• [DIRECTIONS]: Copy out the entries that follow, unchanged.

• [EXTRACTED DATA]:
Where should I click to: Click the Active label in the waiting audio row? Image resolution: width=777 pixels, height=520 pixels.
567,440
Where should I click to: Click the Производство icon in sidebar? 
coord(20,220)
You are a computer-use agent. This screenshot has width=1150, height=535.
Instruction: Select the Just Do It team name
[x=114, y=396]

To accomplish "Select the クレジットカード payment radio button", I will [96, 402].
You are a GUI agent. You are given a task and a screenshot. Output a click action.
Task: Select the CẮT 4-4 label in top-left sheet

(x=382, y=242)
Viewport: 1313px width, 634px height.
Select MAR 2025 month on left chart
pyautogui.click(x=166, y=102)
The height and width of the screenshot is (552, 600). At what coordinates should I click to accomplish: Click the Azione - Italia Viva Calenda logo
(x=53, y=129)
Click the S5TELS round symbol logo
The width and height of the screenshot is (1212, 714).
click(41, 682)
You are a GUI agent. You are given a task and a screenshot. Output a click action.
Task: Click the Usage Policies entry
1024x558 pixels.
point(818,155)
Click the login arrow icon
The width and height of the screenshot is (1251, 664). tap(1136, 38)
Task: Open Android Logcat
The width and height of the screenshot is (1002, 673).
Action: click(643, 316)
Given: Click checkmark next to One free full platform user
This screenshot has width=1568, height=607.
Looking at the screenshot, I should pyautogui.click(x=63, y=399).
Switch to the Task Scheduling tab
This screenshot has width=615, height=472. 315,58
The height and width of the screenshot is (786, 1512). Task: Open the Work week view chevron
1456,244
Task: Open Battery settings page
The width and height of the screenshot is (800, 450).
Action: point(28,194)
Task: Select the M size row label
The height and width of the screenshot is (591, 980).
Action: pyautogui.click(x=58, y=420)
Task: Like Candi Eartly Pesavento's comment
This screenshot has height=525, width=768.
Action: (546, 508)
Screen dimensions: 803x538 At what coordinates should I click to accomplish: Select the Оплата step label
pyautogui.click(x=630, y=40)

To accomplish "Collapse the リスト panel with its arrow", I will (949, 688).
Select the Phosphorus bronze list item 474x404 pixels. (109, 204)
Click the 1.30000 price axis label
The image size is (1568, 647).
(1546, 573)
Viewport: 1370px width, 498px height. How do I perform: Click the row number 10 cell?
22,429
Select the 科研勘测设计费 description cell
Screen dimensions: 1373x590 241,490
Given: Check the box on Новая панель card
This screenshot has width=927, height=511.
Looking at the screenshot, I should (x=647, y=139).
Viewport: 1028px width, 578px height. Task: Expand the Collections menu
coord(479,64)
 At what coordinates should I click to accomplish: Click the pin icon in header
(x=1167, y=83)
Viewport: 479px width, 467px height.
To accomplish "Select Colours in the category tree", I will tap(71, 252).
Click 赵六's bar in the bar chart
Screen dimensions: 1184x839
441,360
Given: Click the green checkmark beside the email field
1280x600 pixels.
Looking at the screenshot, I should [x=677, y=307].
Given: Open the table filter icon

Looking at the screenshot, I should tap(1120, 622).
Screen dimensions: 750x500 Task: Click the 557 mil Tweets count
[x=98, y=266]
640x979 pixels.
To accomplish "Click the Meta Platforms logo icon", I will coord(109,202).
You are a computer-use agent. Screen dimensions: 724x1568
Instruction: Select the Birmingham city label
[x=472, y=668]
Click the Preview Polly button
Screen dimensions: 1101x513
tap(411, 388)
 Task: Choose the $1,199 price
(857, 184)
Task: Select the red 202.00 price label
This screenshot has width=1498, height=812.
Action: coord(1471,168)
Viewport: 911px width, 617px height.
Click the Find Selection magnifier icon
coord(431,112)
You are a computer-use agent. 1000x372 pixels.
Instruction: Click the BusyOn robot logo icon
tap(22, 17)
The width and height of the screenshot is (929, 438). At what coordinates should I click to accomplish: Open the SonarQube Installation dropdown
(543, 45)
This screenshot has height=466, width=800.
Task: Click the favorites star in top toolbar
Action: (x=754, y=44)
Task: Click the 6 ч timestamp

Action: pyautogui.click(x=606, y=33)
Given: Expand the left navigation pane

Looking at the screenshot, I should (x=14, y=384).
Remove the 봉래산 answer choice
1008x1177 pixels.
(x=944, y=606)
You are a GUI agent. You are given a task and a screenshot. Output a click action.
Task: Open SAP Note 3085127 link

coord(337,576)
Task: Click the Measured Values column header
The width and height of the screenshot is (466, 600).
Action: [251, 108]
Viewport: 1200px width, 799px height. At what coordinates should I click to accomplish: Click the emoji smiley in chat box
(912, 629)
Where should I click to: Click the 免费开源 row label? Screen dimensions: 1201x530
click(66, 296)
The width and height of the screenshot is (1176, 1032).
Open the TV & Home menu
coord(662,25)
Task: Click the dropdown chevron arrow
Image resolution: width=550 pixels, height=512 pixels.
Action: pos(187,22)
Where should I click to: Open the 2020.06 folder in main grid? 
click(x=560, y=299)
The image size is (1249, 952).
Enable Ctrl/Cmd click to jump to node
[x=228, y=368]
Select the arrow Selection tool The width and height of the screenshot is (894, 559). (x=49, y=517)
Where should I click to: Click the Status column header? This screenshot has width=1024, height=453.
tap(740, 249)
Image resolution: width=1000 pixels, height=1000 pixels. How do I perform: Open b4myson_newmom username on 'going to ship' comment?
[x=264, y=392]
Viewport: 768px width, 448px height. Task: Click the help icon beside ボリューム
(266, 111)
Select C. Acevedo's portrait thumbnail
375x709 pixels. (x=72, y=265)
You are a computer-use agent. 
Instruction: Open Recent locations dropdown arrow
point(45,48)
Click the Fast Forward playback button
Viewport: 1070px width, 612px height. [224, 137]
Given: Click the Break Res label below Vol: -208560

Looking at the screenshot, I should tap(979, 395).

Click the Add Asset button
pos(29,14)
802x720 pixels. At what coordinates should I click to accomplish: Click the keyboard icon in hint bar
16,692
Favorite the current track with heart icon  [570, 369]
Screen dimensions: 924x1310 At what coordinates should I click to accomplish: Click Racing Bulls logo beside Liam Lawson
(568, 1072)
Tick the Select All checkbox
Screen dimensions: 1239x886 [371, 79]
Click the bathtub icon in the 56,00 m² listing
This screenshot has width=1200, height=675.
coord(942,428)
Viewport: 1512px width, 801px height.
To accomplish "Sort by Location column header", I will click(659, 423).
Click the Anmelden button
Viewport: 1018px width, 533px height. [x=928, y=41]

• [RESPONSE TO THE EXERCISE]:
Where should I click to: Click the Active label in the waiting audio row? Image resolution: width=777 pixels, height=520 pixels.
567,440
Where should I click to: Click the Производство icon in sidebar? 
coord(20,220)
You are a computer-use agent. This screenshot has width=1150, height=535.
Instruction: Select the Just Do It team name
[x=114, y=396]

To accomplish "Select the クレジットカード payment radio button", I will [96, 402].
You are a GUI agent. You are given a task and a screenshot. Output a click action.
Task: Select the CẮT 4-4 label in top-left sheet

(x=382, y=242)
Viewport: 1313px width, 634px height.
Select MAR 2025 month on left chart
pyautogui.click(x=166, y=102)
The height and width of the screenshot is (552, 600). At what coordinates should I click to accomplish: Click the Azione - Italia Viva Calenda logo
(x=53, y=129)
Click the S5TELS round symbol logo
The width and height of the screenshot is (1212, 714).
click(41, 682)
You are a GUI agent. You are given a task and a screenshot. Output a click action.
Task: Click the Usage Policies entry
1024x558 pixels.
point(818,155)
Click the login arrow icon
The width and height of the screenshot is (1251, 664). tap(1136, 38)
Task: Open Android Logcat
The width and height of the screenshot is (1002, 673).
Action: click(643, 316)
Given: Click checkmark next to One free full platform user
This screenshot has width=1568, height=607.
Looking at the screenshot, I should pyautogui.click(x=63, y=399).
Switch to the Task Scheduling tab
This screenshot has width=615, height=472. 315,58
The height and width of the screenshot is (786, 1512). Task: Open the Work week view chevron
1456,244
Task: Open Battery settings page
The width and height of the screenshot is (800, 450).
Action: point(28,194)
Task: Select the M size row label
The height and width of the screenshot is (591, 980).
Action: pyautogui.click(x=58, y=420)
Task: Like Candi Eartly Pesavento's comment
This screenshot has height=525, width=768.
Action: (546, 508)
Screen dimensions: 803x538 At what coordinates should I click to accomplish: Select the Оплата step label
pyautogui.click(x=630, y=40)

To accomplish "Collapse the リスト panel with its arrow", I will (949, 688).
Select the Phosphorus bronze list item 474x404 pixels. (109, 204)
Click the 1.30000 price axis label
The image size is (1568, 647).
(1546, 573)
Viewport: 1370px width, 498px height. How do I perform: Click the row number 10 cell?
22,429
Select the 科研勘测设计费 description cell
Screen dimensions: 1373x590 241,490
Given: Check the box on Новая панель card
This screenshot has width=927, height=511.
Looking at the screenshot, I should (x=647, y=139).
Viewport: 1028px width, 578px height. Task: Expand the Collections menu
coord(479,64)
 At what coordinates should I click to accomplish: Click the pin icon in header
(x=1167, y=83)
Viewport: 479px width, 467px height.
To accomplish "Select Colours in the category tree", I will tap(71, 252).
Click 赵六's bar in the bar chart
Screen dimensions: 1184x839
441,360
Given: Click the green checkmark beside the email field
1280x600 pixels.
Looking at the screenshot, I should [x=677, y=307].
Given: Open the table filter icon

Looking at the screenshot, I should tap(1120, 622).
Screen dimensions: 750x500 Task: Click the 557 mil Tweets count
[x=98, y=266]
640x979 pixels.
To accomplish "Click the Meta Platforms logo icon", I will coord(109,202).
You are a computer-use agent. Screen dimensions: 724x1568
Instruction: Select the Birmingham city label
[x=472, y=668]
Click the Preview Polly button
Screen dimensions: 1101x513
tap(411, 388)
 Task: Choose the $1,199 price
(857, 184)
Task: Select the red 202.00 price label
This screenshot has width=1498, height=812.
Action: coord(1471,168)
Viewport: 911px width, 617px height.
Click the Find Selection magnifier icon
coord(431,112)
You are a computer-use agent. 1000x372 pixels.
Instruction: Click the BusyOn robot logo icon
tap(22, 17)
The width and height of the screenshot is (929, 438). At what coordinates should I click to accomplish: Open the SonarQube Installation dropdown
(543, 45)
This screenshot has height=466, width=800.
Task: Click the favorites star in top toolbar
Action: (x=754, y=44)
Task: Click the 6 ч timestamp

Action: pyautogui.click(x=606, y=33)
Given: Expand the left navigation pane

Looking at the screenshot, I should (x=14, y=384).
Remove the 봉래산 answer choice
1008x1177 pixels.
(x=944, y=606)
You are a GUI agent. You are given a task and a screenshot. Output a click action.
Task: Open SAP Note 3085127 link

coord(337,576)
Task: Click the Measured Values column header
The width and height of the screenshot is (466, 600).
Action: [251, 108]
Viewport: 1200px width, 799px height. At what coordinates should I click to accomplish: Click the emoji smiley in chat box
(912, 629)
Where should I click to: Click the 免费开源 row label? Screen dimensions: 1201x530
click(66, 296)
The width and height of the screenshot is (1176, 1032).
Open the TV & Home menu
coord(662,25)
Task: Click the dropdown chevron arrow
Image resolution: width=550 pixels, height=512 pixels.
Action: pos(187,22)
Where should I click to: Open the 2020.06 folder in main grid? 
click(x=560, y=299)
The image size is (1249, 952).
Enable Ctrl/Cmd click to jump to node
[x=228, y=368]
Select the arrow Selection tool The width and height of the screenshot is (894, 559). (x=49, y=517)
Where should I click to: Click the Status column header? This screenshot has width=1024, height=453.
tap(740, 249)
Image resolution: width=1000 pixels, height=1000 pixels. How do I perform: Open b4myson_newmom username on 'going to ship' comment?
[x=264, y=392]
Viewport: 768px width, 448px height. Task: Click the help icon beside ボリューム
(266, 111)
Select C. Acevedo's portrait thumbnail
375x709 pixels. (x=72, y=265)
You are a computer-use agent. 
Instruction: Open Recent locations dropdown arrow
point(45,48)
Click the Fast Forward playback button
Viewport: 1070px width, 612px height. [224, 137]
Given: Click the Break Res label below Vol: -208560

Looking at the screenshot, I should tap(979, 395).

Click the Add Asset button
pos(29,14)
802x720 pixels. At what coordinates should I click to accomplish: Click the keyboard icon in hint bar
16,692
Favorite the current track with heart icon  [570, 369]
Screen dimensions: 924x1310 At what coordinates should I click to accomplish: Click Racing Bulls logo beside Liam Lawson
(568, 1072)
Tick the Select All checkbox
Screen dimensions: 1239x886 [371, 79]
Click the bathtub icon in the 56,00 m² listing
This screenshot has width=1200, height=675.
coord(942,428)
Viewport: 1512px width, 801px height.
To accomplish "Sort by Location column header", I will click(659, 423).
Click the Anmelden button
Viewport: 1018px width, 533px height. [x=928, y=41]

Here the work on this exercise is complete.